The question in this case is whether the defendant’s title under an unrecorded mortgage of personal property, made to him more than two years before the bankruptcy of the mortgagor, which covered the stock of goods and fixtures then owned by the mortgagor and such future additions as he should make thereto, and which was made to secure payment of certain notes and of future indebtedness, is good against the ■trustee in bankruptcy of the mortgagor. Under the R. L. c. 198, *362§ 1, because of the failure to record the mortgage within fifteen days of the date written therein, and because the property had not been delivered to and retained by the mortgagee, the mortgage was not valid against any person other than the parties thereto. Haskell v. Merrill, 179 Mass. 120. About three weeks before the commencement of the proceedings in bankruptcy, the mortgagor then being insolvent and the defendant having reasonable cause to believe him insolvent, the defendant took possession of the property covered by the mortgage, by removing it from the mortgagor’s store, and afterwards retained it. After taking possession he served a notice of his intention to foreclose the mortgage under the provisions of the Pub. Sts. c. 192, §§ 7, 9.

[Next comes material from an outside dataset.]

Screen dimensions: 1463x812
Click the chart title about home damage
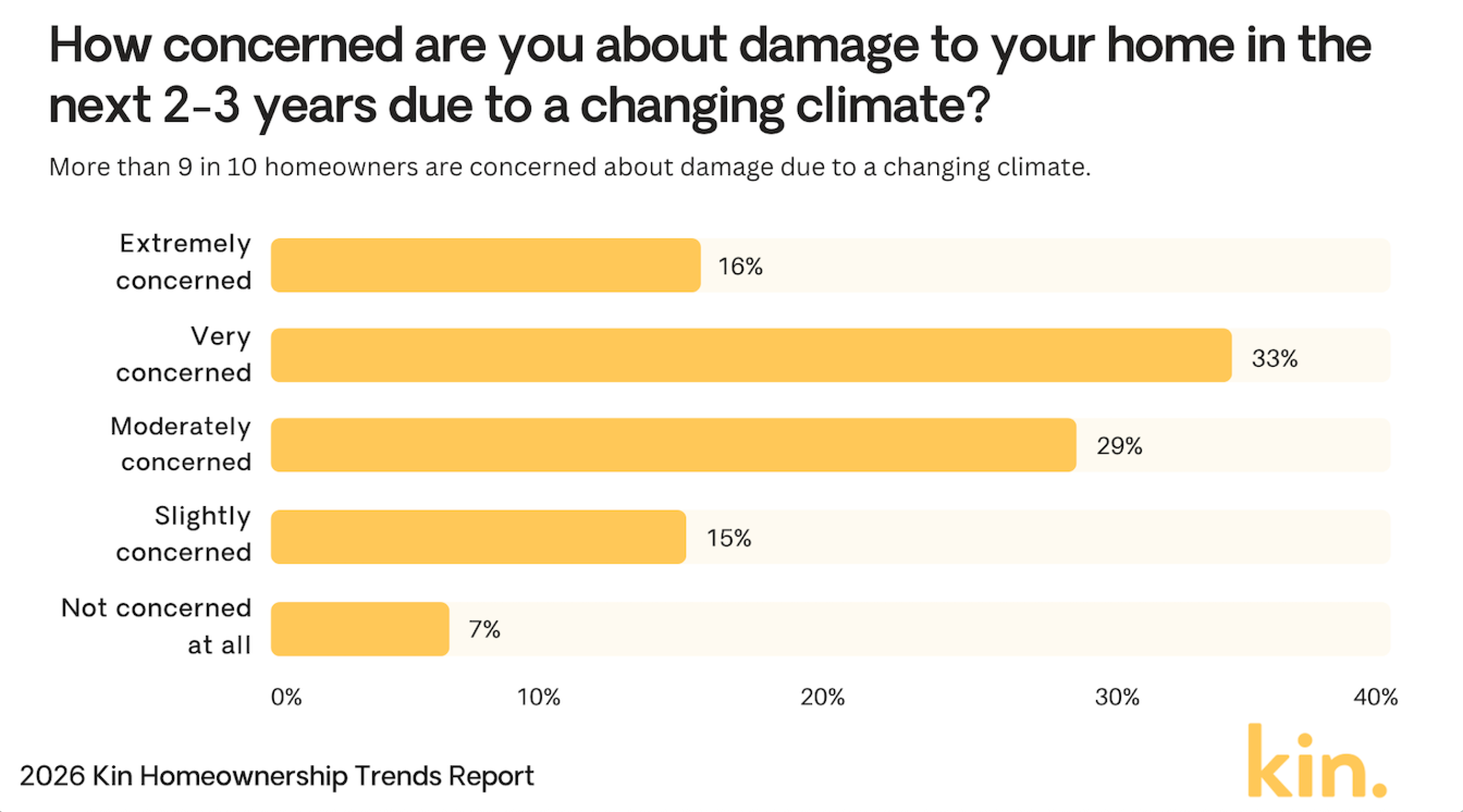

The defendant’s acquisition of possession of the mortgaged property before the commencement of the proceedings in bankruptcy, and before third persons had acquired liens or rights by attachment or otherwise, gave him a title which was good at common law against creditors, and which would have been good against an assignee in insolvency under the statutes of this-Common wealth, or against an assignee in bankruptcy under the United States bankruptcy act of 1867. Folsom v. Clemence, 111 Mass. 273. Chase v. Denny, 130 Mass. 566. Blanchard v. Cooke, 144 Mass. 207. Bennett v. Bailey, 150 Mass. 257. Bliss v. Crosier, 159 Mass. 498. Haskell v. Merrill, 179 Mass, 120. Gibson v. Warden, 14 Wall. 244. Sawyer v. Turpin, 91 U. S. 114.

The question of difficulty in the case arises under the United States bankruptcy act of 1898, whose provisions in regard to preferences and acts of bankruptcy differ materially from those of the bankrupt act of 1867. In Wilson v. Nelson, 183 U. S. 191, (7 Am. B. R. 142,) the Supreme Court of the United States, in an elaborate opinion, discussed this difference, and pointed out its effect in cases similar to the present. In that case the bankrupt when solvent, nearly thirteen years before his bankruptcy, gave an irrevocable power of attorney to confess judgment for a debt which he then contracted, and this power was exercised by the creditor shortly before his bankruptcy.

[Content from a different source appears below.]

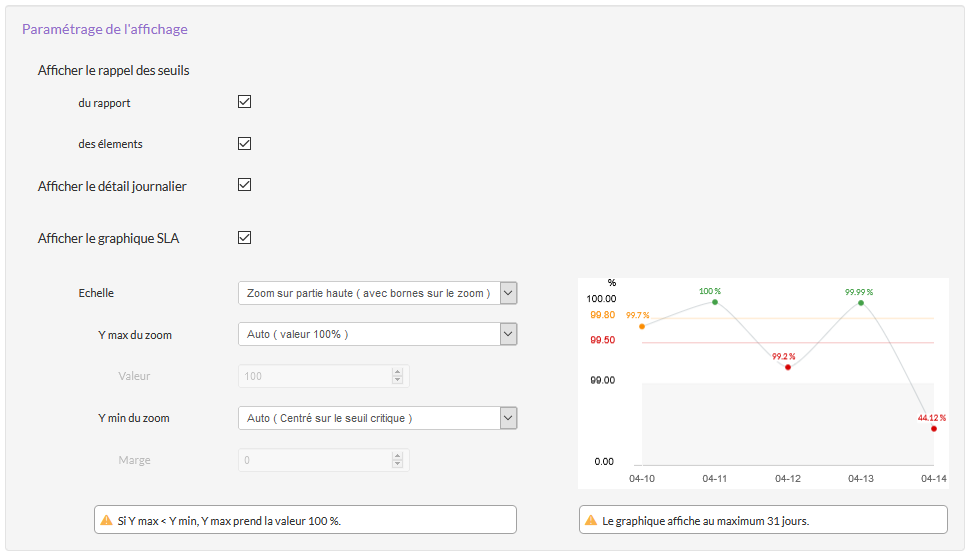This screenshot has height=556, width=970.
Task: Click the 99.99 % green data point
Action: coord(861,303)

Among the acts of bankruptcy mentioned in § 3 a of the act, one is defined as follows : having “ suffered or permitted, while insolvent, any creditor to obtain a preference through legal proceedings, and not having at least five days before a sale or *363final disposition of any property affected by such preference vacated or discharged such preference.” In § 67 f, it is provided “that all levies, judgments, attachments, or other liens, obtained through legal proceedings against a person who is insolvent, at any time within four months prior to the filing of a petition in bankruptcy against him, shall be deemed null and void in case he is adjudged a bankrupt, and the property affected by the levy, judgment, attachment, or other lien shall be deemed wholly discharged and released from the same,” etc. In § 67 e, it is declared that “ a lien created by or obtained in or pursuant to any suit or proceeding at law or in equity, including an attachment upon mesne process or a judgment by confession, which was begun against a person within four months before the filing of a petition in bankruptcy by or against such person shall be dissolved by the adjudication of such person to be a bankrupt if it appears that said lien was obtained and permitted while the defendant was insolvent and that its existence and enforcement will work a preference,” etc. In view of these and other provisions of the act, it was decided, in the case just cited, that suffering and permitting the creditor to obtain a preference through legal proceedings was an act of bankruptcy by the express provisions of the statute, irrespective of any active intent of the debtor at that time, to hinder, delay or defraud his creditors, or to give a preference, and notwithstanding that the power of attorney to confess judgment was given many years before, and it was said that the preference could be avoided and the property recovered by the trustee. It was held that in determining the time of an alleged act of bankruptcy, it must be deemed to have occurred when something open and notorious was done affecting the debtor’s estate. It is also said in the opinion that “the act of 1898 makes the result obtained by the creditor, and not the specific intent of the debtor, the essential fact.”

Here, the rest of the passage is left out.